Frankie Machianno ist ein netter älterer Herr aus San Diego, Kalifornien, der einen Angelladen und einen Wäscheservice für Hotels betreibt. Doch seine Vergangenheit als eiskalter Killer der Cosa Nostra holt Machianno ein, und er muss wieder das tun, wofür er früher gefürchtet war: seine Gegner töten.

Von Thomas Wörtche

 

Frankie Machine

Frankie Machianno hat gut zu tun in San Diego. Er muss seinen Angelladen auf dem Ocean Beach Pier in Schuss halten und seine Stammkunden und Freunde bei Laune. Er muss sich um seinen Wäscheservice für Restaurants kümmern und um seinen Fischhandel auch. Mit seiner Ex-Frau kommt er gut aus, mit seiner Geliebten auch und seine Tochter ist sein Sonnenschein. Frank ist 62 und lebt ein zufriedenes Leben.

Dieses Leben schildert uns Don Winslows Roman »Frankie Machine« in aller Ausführlichkeit, fast fünfzig Seiten lang, bis uns vor so viel Nettigkeit und heiler Welt fast übel wird. Denn uns schwant, dass dieser langsame Anfang eben nur der Anfang einer ganz anderen Geschichte ist. Denn Machianno ist auch Frankie Machine, ein äußerst effizienter und kaltblütiger Mafia-Killer. Schon beinahe im Ruhestand - aber Mafiosi gehen nicht einfach in Pension. Ein alter Konflikt bricht auf und Frank muss wieder das tun, was er am besten kann, wenn er eine Überlebenschance haben will: Leute umbringen.

Winslows Roman ist gnadenlos parteiisch. Wir mögen Frankie, wir wollen, dass er durchkommt und wir würden uns sogar mit einem würdigen Abgang begnügen. Winslow inzeniert den Abgesang auf die alte Mafia-Herrlichkeit mit präziser Lakonie. Sein beläufiger Umgang mit Gewalt ("Mike schoss ihm dreimal ins Gesicht") ist entschieden wirkungsvoller als einlässliche Schilderungen von Gemetzel und Geschlachte. Gewalt gehört zu den ganz normalen "Umgangsformen" einer Gesellschaft, in der auch der Mafia-Killer ganz normal lebt.

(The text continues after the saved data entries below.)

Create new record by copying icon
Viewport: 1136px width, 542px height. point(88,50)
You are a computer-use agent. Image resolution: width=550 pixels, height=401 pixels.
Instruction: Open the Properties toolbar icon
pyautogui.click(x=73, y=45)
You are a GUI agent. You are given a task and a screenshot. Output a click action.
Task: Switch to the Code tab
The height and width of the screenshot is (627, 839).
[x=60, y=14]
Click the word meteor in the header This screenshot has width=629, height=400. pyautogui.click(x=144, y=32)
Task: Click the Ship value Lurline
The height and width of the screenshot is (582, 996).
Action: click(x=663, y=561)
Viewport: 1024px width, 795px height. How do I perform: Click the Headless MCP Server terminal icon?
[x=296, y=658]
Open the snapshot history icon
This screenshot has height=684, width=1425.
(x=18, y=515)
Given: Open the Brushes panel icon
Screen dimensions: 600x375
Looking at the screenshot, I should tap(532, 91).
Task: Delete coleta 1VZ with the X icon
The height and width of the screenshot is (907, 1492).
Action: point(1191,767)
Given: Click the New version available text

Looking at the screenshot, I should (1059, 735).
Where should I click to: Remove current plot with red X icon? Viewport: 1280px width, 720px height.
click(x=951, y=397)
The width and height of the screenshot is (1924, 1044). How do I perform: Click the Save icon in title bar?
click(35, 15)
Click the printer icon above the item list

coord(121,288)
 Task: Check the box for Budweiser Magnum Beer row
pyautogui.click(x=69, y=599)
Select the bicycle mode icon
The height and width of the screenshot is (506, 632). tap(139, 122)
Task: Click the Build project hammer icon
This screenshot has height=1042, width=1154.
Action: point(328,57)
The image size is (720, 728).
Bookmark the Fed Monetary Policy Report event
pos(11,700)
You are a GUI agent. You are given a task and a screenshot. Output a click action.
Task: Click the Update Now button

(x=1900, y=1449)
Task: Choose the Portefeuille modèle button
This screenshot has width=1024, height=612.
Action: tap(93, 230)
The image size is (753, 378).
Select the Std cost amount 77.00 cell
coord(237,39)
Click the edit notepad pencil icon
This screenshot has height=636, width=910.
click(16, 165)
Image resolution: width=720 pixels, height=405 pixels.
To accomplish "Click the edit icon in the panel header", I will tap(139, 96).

Und nebenbei zeichnet Winslow den Niedergang der klassischen Cosa Nostra nach, die sich wie ein taumelnder Industriekonzern, in undurchsichtige Kompetenzen, Partialinteressen und verfehlter Produktpolitik verheddert (immer noch Sex und Drogen statt politisch geschickt eingesetzt Macht) und von der Konkurrenz und dem FBI gejagt, gehetzt und instrumentalisiert wird. In klugen Rückblenden erleben wir diesen Niedergang seit den 1960er Jahren mit, als die Macht der italienischen Familien mit dem Wahlsieg von John F. Kennedy auf dem Höhepunkt war und dann allmählich bröckelte.

In den Focus rückt bei Winslow - anders als bei vielen seiner Kollegen, die sich seit dem »Paten« um die Ostküste, Miami und Chicago filmisch und literarisch gekümmert haben - die Westküstenmafia. Die gab es, seit Hollywood anfing, gewinnträchtig zu werden und seit die mexikanische Grenze als Importschleuse für Drogen interessant wurde. Aber so richtig als Stoff für populäre Mythen erschließt sich diese Szenerie erst seit Winslows wunderbarem Buch.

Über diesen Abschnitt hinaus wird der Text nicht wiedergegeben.